Celebrating the life of Brooklyn BreYanna

Vivian with Brooklyn on Mothers’ Day, 2017. Photo provided.

by Robin Dorner
Editor in Chief

On November 27, 2017, Brooklyn BreYanna Stevenson was found dead in a motel room in Oklahoma City. Being a victim of murder is the fear many transgender people face daily.

It was Oklahoma City’s first murder of a transgender person.

On December 20 of last year, Oklahoma City police arrested Brandon Michael Tyson for her murder. He sits in the Oklahoma County jail awaiting trial.

Brooklyn with Vivian at Penn Square Mall shopping. Photo provided.

Brooklyn’s mother, Vivian Stevenson, shares her thoughts with Gayly readers about her beautiful daughter.

“Brooklyn and I were very close, and she was also very close to her siblings. We are a very close-knit family.

“Brooklyn has always been sweet and fun-loving, and she is who you called if you wanted to have fun.”

Vivian said Brooklyn was definitely a diva!

Brooklyn at her job at Beauty World. Photo provided.

“She loved dressing up, being pretty and taking pictures. She has always been sassy, too. She had a mouth that could cut like a sword, but because of her sweetness and likability, she rarely had to use it.”

Vivian said Brooklyn never met a stranger. “Brooklyn had a genuine love for people. I feel like that may have been because of her personal struggle of being transgender and the backlash that often came with being transgender. I think she didn’t want others to feel the pain and hurt that was sometimes hers just because of who she was.”

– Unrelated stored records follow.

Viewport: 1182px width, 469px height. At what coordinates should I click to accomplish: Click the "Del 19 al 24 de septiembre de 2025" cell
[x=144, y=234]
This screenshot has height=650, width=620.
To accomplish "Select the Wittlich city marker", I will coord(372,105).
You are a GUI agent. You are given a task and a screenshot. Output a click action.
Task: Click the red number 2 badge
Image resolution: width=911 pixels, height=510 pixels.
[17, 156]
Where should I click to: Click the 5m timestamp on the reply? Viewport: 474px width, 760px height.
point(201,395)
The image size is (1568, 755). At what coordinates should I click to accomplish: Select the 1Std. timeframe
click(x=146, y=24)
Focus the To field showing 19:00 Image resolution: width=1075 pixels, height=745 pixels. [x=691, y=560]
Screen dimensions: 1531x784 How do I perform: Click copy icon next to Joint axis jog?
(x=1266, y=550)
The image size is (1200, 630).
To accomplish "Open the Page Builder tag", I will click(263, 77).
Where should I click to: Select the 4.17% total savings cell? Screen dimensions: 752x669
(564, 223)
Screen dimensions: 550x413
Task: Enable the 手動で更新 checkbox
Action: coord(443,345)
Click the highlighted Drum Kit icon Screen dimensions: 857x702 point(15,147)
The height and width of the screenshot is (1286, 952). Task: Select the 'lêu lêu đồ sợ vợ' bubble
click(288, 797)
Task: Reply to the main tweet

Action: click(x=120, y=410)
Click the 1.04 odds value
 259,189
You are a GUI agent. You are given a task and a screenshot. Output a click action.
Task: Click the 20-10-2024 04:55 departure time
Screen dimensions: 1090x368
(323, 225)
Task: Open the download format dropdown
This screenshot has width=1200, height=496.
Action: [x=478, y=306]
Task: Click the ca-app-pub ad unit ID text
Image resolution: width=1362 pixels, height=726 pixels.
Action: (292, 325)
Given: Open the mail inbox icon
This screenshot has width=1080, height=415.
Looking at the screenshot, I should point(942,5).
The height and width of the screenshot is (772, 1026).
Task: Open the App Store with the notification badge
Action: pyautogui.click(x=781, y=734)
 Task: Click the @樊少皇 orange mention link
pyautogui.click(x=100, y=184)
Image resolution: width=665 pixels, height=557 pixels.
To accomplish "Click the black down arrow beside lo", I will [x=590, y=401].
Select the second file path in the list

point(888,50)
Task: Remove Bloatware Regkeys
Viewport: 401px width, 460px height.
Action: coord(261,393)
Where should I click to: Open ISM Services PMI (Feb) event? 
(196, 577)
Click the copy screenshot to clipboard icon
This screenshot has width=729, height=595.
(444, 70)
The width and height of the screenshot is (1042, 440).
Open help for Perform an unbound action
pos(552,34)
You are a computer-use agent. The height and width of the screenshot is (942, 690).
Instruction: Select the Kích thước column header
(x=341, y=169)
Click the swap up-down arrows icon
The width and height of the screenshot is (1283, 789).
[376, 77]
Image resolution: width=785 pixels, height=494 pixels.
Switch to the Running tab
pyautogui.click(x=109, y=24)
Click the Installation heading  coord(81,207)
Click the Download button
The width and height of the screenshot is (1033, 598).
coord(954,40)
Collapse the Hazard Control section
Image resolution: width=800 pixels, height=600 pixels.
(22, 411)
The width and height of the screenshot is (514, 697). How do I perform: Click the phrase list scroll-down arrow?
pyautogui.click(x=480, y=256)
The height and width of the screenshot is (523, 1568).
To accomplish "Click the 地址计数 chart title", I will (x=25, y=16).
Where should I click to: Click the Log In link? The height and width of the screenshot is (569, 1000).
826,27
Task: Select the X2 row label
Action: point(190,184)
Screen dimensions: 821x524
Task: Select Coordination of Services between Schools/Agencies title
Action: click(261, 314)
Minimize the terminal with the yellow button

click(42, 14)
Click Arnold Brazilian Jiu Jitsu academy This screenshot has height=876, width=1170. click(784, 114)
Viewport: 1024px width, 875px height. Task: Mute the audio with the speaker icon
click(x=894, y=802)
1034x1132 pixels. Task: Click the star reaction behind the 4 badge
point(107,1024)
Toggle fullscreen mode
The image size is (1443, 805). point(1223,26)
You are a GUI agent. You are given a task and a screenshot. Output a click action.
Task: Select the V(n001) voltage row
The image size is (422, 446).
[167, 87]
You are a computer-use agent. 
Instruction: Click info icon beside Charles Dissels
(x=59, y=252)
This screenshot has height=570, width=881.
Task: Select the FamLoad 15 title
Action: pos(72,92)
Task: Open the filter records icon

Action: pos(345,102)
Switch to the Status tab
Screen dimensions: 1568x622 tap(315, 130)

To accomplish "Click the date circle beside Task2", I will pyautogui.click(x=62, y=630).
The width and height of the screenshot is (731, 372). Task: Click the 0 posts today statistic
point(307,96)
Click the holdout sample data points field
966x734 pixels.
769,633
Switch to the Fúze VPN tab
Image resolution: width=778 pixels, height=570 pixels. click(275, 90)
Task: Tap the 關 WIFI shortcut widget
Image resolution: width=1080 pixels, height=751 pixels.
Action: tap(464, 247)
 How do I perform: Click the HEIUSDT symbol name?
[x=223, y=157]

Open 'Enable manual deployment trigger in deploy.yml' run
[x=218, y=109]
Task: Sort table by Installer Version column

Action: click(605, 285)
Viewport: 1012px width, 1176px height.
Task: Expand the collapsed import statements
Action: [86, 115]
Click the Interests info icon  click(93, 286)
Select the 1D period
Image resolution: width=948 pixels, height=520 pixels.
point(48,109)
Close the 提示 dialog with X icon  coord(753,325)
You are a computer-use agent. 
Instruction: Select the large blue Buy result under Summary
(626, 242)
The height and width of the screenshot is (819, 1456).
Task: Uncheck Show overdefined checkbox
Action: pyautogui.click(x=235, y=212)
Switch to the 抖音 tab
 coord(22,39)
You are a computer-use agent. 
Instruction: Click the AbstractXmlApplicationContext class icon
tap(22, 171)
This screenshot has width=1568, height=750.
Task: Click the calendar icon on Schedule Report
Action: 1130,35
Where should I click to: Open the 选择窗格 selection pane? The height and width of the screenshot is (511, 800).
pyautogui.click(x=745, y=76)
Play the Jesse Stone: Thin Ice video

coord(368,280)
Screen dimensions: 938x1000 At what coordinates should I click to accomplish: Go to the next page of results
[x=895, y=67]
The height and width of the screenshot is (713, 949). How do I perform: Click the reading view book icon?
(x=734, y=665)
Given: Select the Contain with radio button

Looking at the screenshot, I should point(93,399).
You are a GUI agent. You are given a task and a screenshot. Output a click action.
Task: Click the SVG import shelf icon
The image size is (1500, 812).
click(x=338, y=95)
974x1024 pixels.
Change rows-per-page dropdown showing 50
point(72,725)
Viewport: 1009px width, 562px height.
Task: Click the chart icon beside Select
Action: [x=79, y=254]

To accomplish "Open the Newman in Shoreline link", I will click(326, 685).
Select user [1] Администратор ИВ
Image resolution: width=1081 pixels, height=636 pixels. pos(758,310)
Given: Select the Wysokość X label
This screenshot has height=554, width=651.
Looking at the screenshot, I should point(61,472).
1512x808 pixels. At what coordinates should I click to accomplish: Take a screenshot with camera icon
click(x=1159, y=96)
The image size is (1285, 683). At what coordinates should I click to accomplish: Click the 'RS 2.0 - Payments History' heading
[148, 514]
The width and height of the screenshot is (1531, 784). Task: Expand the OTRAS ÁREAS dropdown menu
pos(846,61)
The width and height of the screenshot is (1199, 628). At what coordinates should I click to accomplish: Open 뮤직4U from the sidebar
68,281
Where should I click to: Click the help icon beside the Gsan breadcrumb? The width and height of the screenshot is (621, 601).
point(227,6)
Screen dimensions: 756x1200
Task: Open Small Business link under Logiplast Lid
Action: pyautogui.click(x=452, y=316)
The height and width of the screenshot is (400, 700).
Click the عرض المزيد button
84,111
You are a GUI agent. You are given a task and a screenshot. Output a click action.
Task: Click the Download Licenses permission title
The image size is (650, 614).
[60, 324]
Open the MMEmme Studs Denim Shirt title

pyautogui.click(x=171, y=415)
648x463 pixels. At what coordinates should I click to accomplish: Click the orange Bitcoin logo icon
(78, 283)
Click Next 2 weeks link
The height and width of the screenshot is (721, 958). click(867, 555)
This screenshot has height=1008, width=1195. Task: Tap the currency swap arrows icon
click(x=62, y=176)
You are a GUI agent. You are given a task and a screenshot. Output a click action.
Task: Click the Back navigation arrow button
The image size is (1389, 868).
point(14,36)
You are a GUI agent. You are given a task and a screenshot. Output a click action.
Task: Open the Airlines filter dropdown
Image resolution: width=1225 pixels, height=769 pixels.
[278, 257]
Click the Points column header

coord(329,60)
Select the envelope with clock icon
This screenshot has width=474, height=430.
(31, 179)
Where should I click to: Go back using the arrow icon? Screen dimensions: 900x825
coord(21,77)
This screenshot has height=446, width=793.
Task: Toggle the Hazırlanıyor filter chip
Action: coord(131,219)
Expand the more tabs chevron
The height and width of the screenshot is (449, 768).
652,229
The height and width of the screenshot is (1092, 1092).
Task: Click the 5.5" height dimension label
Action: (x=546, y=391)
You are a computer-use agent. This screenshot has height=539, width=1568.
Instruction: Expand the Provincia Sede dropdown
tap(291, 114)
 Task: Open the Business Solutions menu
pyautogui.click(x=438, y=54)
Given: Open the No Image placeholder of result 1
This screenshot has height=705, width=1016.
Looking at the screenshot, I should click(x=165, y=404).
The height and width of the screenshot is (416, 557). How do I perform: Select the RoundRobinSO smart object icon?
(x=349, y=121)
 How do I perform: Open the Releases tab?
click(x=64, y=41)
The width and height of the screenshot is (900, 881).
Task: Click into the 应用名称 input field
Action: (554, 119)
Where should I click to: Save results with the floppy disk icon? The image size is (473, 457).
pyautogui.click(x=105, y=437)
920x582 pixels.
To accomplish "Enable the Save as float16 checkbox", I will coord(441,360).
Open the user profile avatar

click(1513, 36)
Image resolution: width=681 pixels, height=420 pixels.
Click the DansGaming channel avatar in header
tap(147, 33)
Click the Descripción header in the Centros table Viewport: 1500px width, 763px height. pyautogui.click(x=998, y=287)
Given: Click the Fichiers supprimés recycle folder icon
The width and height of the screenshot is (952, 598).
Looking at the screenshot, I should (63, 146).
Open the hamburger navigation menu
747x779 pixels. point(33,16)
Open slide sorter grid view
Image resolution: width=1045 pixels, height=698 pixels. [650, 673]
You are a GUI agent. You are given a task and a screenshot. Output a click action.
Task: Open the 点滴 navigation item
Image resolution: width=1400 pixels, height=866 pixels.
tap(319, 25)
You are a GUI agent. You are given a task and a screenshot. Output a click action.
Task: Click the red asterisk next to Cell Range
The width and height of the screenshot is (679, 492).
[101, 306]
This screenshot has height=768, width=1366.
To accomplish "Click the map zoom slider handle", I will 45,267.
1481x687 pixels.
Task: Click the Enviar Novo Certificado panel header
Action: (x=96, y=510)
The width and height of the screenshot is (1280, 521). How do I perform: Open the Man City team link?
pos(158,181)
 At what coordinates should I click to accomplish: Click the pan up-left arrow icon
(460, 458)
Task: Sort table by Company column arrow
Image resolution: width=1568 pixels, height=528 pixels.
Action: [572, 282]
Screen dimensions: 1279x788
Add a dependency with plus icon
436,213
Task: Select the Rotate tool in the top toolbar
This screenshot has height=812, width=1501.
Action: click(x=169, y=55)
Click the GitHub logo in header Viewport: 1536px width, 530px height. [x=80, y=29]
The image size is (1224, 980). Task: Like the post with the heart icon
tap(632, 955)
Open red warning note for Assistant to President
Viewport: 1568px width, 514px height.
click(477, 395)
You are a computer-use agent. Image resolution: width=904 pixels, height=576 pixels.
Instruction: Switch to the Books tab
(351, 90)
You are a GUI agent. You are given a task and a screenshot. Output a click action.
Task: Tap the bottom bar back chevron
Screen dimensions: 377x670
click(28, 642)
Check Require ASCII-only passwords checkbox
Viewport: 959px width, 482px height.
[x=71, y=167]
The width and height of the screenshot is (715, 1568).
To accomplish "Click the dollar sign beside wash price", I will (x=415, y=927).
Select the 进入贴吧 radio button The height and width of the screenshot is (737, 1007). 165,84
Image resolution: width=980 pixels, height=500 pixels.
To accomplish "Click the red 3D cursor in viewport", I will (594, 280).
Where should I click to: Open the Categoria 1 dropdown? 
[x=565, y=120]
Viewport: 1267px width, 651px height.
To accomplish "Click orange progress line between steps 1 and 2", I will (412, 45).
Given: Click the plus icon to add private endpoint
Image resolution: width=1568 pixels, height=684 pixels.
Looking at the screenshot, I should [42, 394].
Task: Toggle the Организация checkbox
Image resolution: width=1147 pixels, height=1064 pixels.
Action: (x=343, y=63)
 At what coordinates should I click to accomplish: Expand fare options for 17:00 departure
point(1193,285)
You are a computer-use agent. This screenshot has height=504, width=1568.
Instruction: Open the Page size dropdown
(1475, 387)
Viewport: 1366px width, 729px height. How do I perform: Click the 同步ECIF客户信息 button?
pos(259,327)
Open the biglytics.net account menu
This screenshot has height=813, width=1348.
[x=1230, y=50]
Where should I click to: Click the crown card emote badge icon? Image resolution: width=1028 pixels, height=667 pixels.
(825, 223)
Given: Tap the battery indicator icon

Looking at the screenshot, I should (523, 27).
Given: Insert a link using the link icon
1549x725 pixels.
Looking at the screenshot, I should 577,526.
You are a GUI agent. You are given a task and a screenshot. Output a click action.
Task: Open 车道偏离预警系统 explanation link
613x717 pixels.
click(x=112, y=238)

But Brooklyn never ‘told’ Vivian she was transgender.

“I don’t even think she knew the term, and I most certainly didn’t,” said Vivian. “I think she just knew growing up that she was ‘different,’ and I knew as she was growing up she was different, but in my mind,  I thought it would be that she was gay.”

Vivian said she thought she could maybe deal with her child being gay because other members of the family are gay, and Vivian loves them dearly.

Vivian admires her favorite photo of Brooklyn. Photo by Robin Dorner.

“When she did come out to me, she just showed up to the house dressed as a female! I can’t remember how her hair was fixed, I’m sure she had on a wig, but I do remember she had on some booty shorts, sandals, a midriff top and lots of makeup.

“I was taken completely by surprise. There is nothing like seeing your ‘son’ dressed in women’s clothing! I do remember that I did not yell or get mad, but I was deeply hurt. I basically just looked at her trying to figure out what was going on.”

But Vivian didn’t start just accepting Brooklyn as Brooklyn.

“I started by calling her Brooklyn in public. I didn’t want to embarrass her (or myself) by calling her a male name, and she was dressed as a female. I still called her by her birth name at home.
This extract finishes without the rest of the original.